Non c'è pace per il presidente del Barcellona Bartomeu che si deve difendere da una frattura interna allo spogliatoio guidata in prima persona da Lionel Messi, la stella argentina della squadra azulgrana. Almeno questo è lo scenario che diversi media spagnoli stanno dipingendo in queste ore attorno alla società campione di Spagna. Il presidente, aveva opzionato il Piccolo Diavolo Griezmann già a stagione in corso, prendendosi gli applausi da tutti, ma adesso con il ‘mal di pancia' di Neymar a Parigi, gran parte dello spogliatoio spinge per il ritorno del brasiliano.

Tra chi vorrebbe riabbracciare Neymar c'è soprattutto Messi che sogna il ricongiungimento con il brasiliano e Suarez per ricreare un attacco formidabile. La presenza di Antoine Griezmann, pagato a peso d'oro dall'Atletico Madrid, diverrebbe un elemento accessorio di secondo piano perché la priorità sarebbe diventata O'Ney.

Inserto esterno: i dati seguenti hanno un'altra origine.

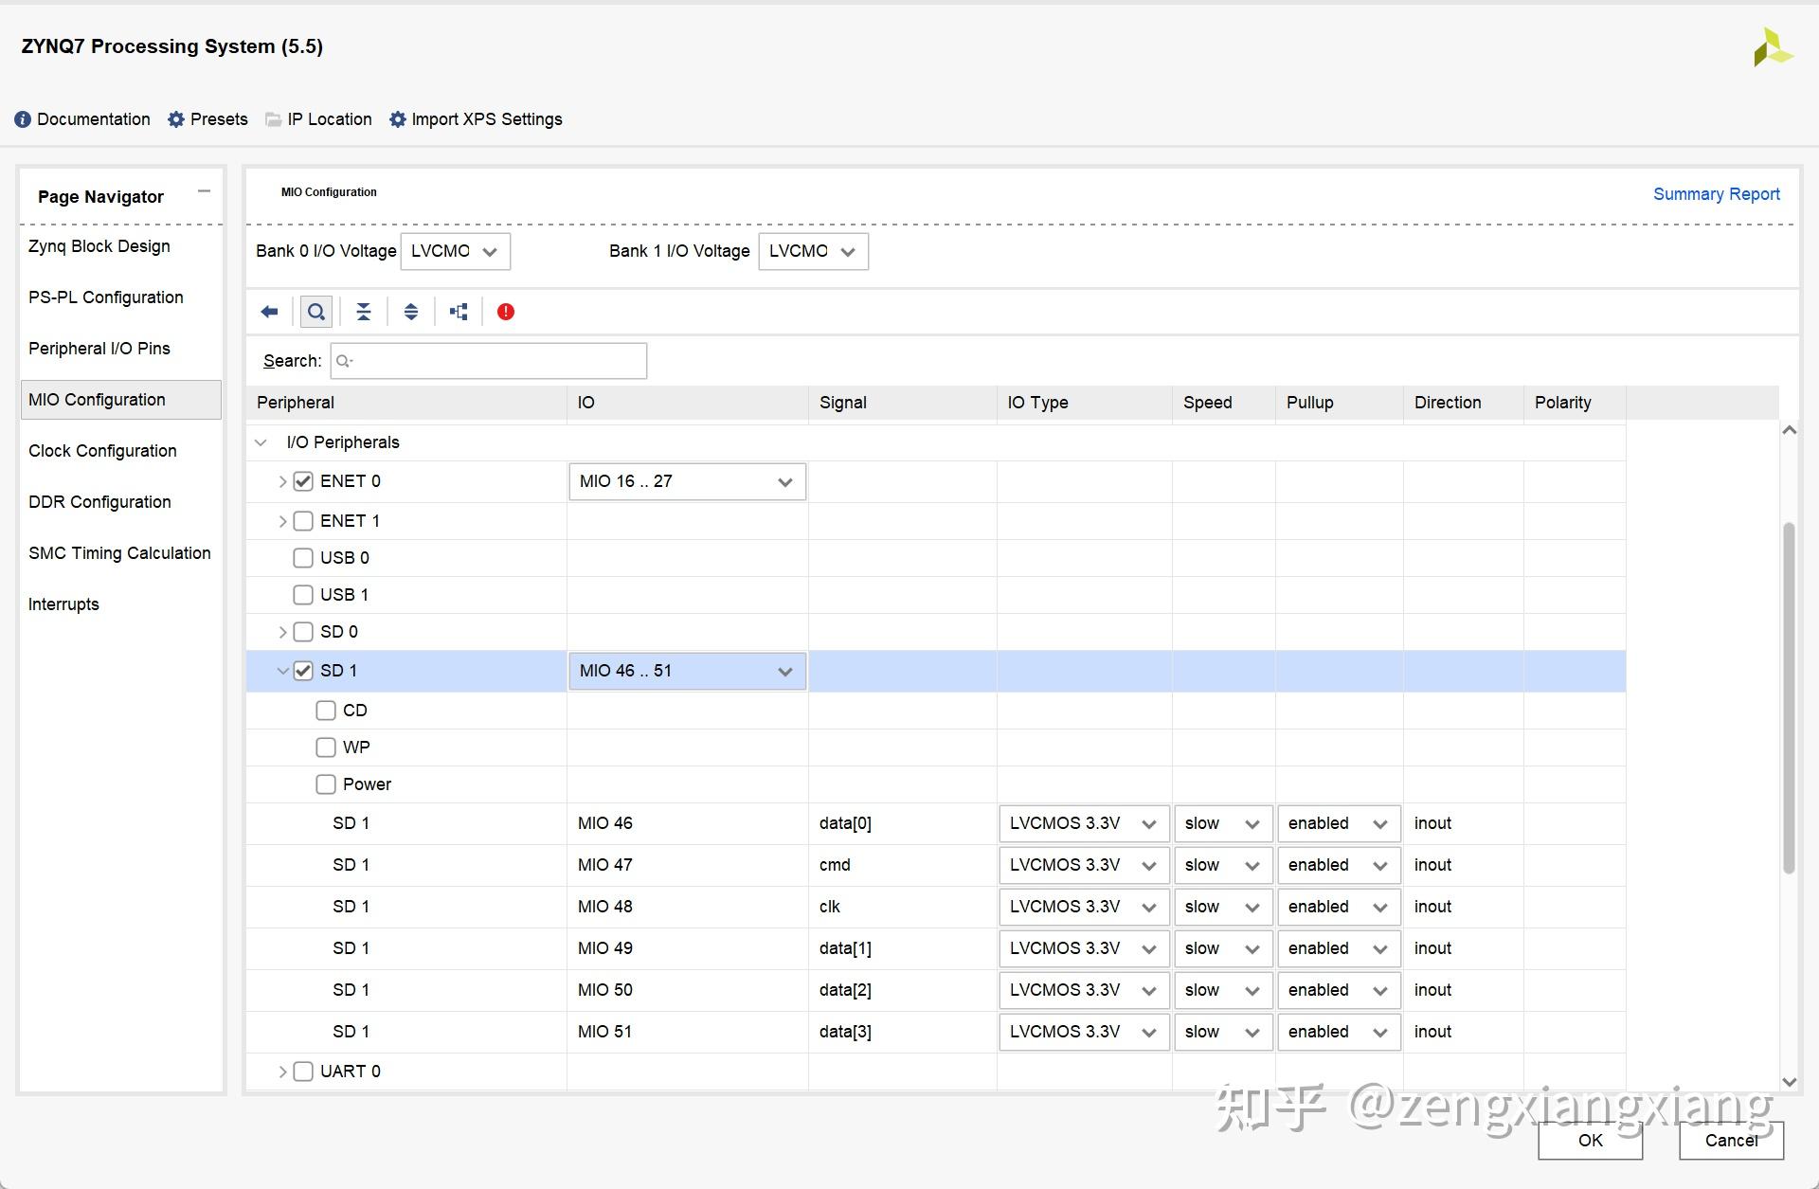Open Bank 0 I/O Voltage dropdown
This screenshot has height=1189, width=1819.
click(456, 251)
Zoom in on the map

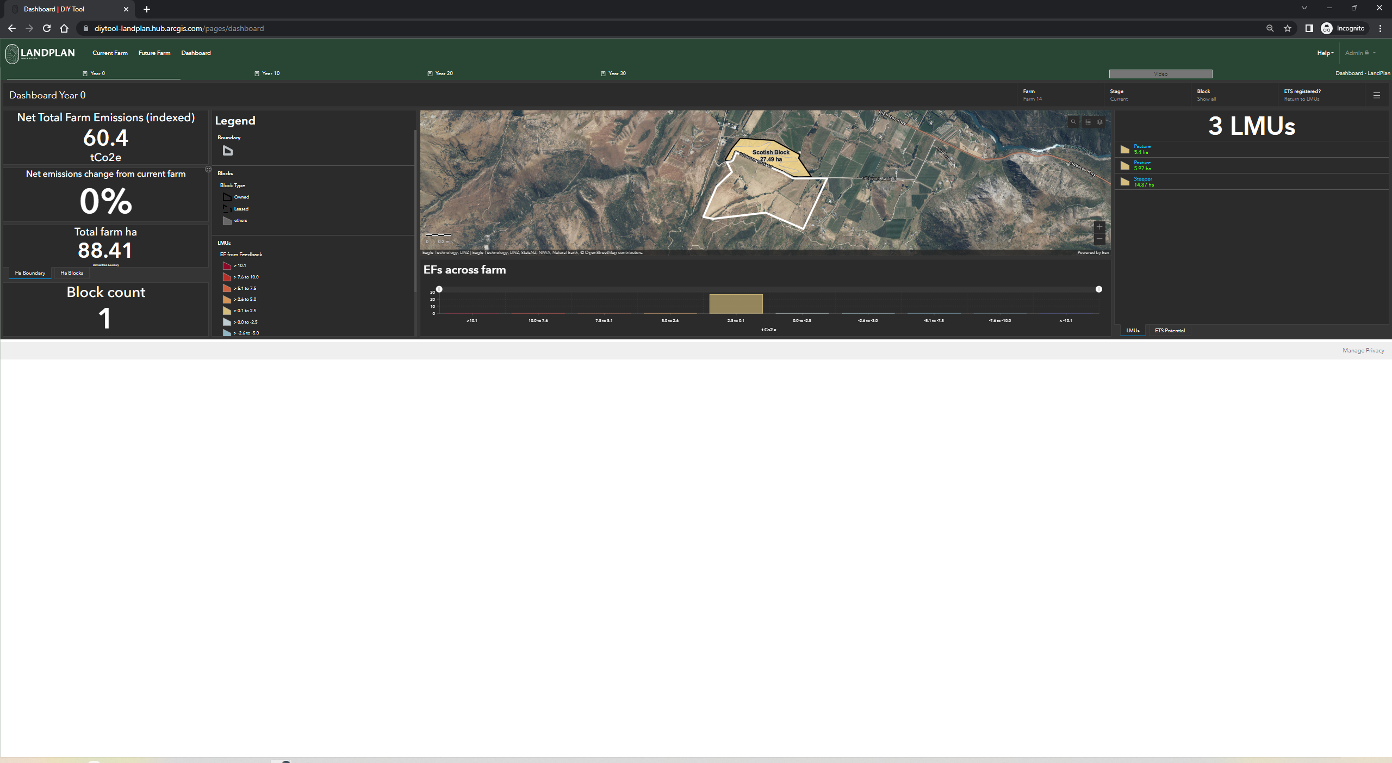tap(1099, 227)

Perché il Barcellona non può acquistare sia Griezmann che Neymar

Un problema non da poco perché il Barcellona, e Bartomeu, non può permettersi di acquistare tutti i fenomeni che sono in circolazione e che hanno ingaggi a doppia cifra. ora il possibile ritorno del brasiliano caldeggiato dalla Pulce rischia di far saltare il banco alla voce ingaggi. In questo momento nella rosa di Valverde ci sono già fenomeni strapagati con Messi a 50 milioni netti all’anno di stipendio e Suarez a 16. Si aggiungano altri 18 da dare a Griezmann e il gioco è presto fatto: mancano i 22 per Neymar.

Le sanzioni e le penali per rinunciare a Griezmann

Oltretutto Bartomeu non può più rinunciare al francese perché questo porterebbe il Barcellona a dove pagare penali impossibili oltre che aprire un contenzioso con l'UEFA e con lo stesso Atletico Madrid. L'unica alternativa sarebbe riuscire a vendere diversi giocatori a prezzi importanti per poi dare a Valverde l'incombenza di dover decidere accontentando tutti in un attacco in cui qualcuno dovrà essere comunque sacrificato.

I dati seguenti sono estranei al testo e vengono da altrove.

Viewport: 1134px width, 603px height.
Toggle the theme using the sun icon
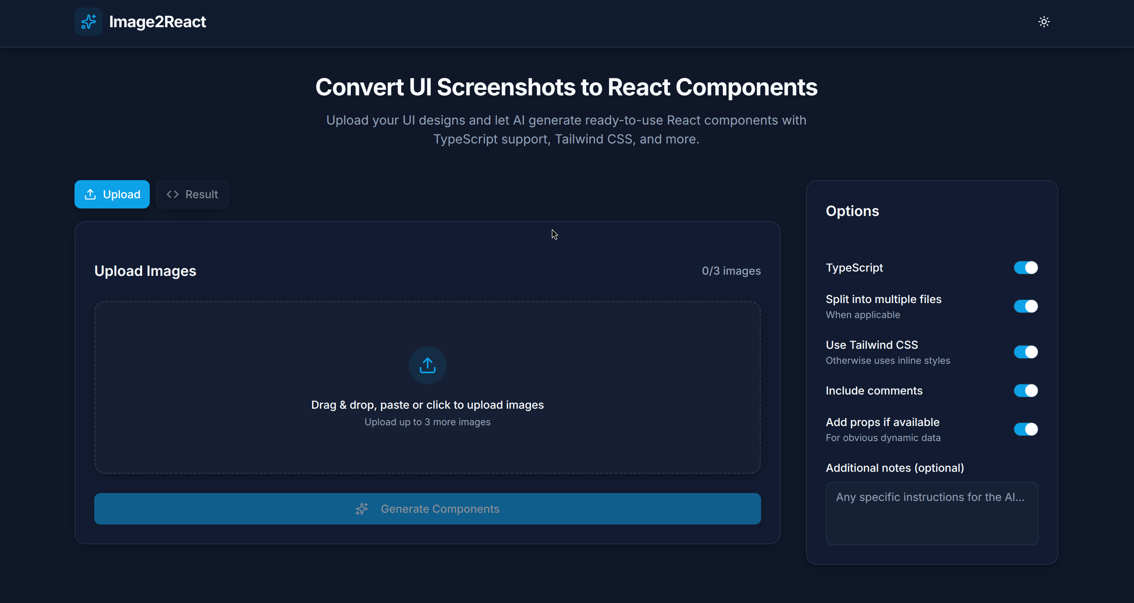(1044, 22)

Le cessioni da fare per poter ingaggiare Neymar

Le strade del mercato in uscita, così, si complicano per il Barcellona. Sapendo che il club è costretto a cedere i prezzi si abbattono notevolmente ed è per questo che il club dovrebbe piazzare qualche colpo subito. Coutinho e Dembélé sono i giocatori sacrificabili e che hanno più mercato e con la loro cessione potrebbero arrivare circa 100 milioni.

Il posto da extracomunitario

Ma per far posto a O'Ney non basta perché bisogna sacrificare un extracomunitario. Qui si aprono altri orizzonti: Malcom, Vidal o Arthur, i nomi più in quota. L'ex Bordeaux indiziato numero 1 a partire è stato appena rifiutato dall'Arsenal. Il cileno è nelle idee dell'Inter che però non ha intenzione di elargire più di 20 milioni o la contropartita di Nainggolan.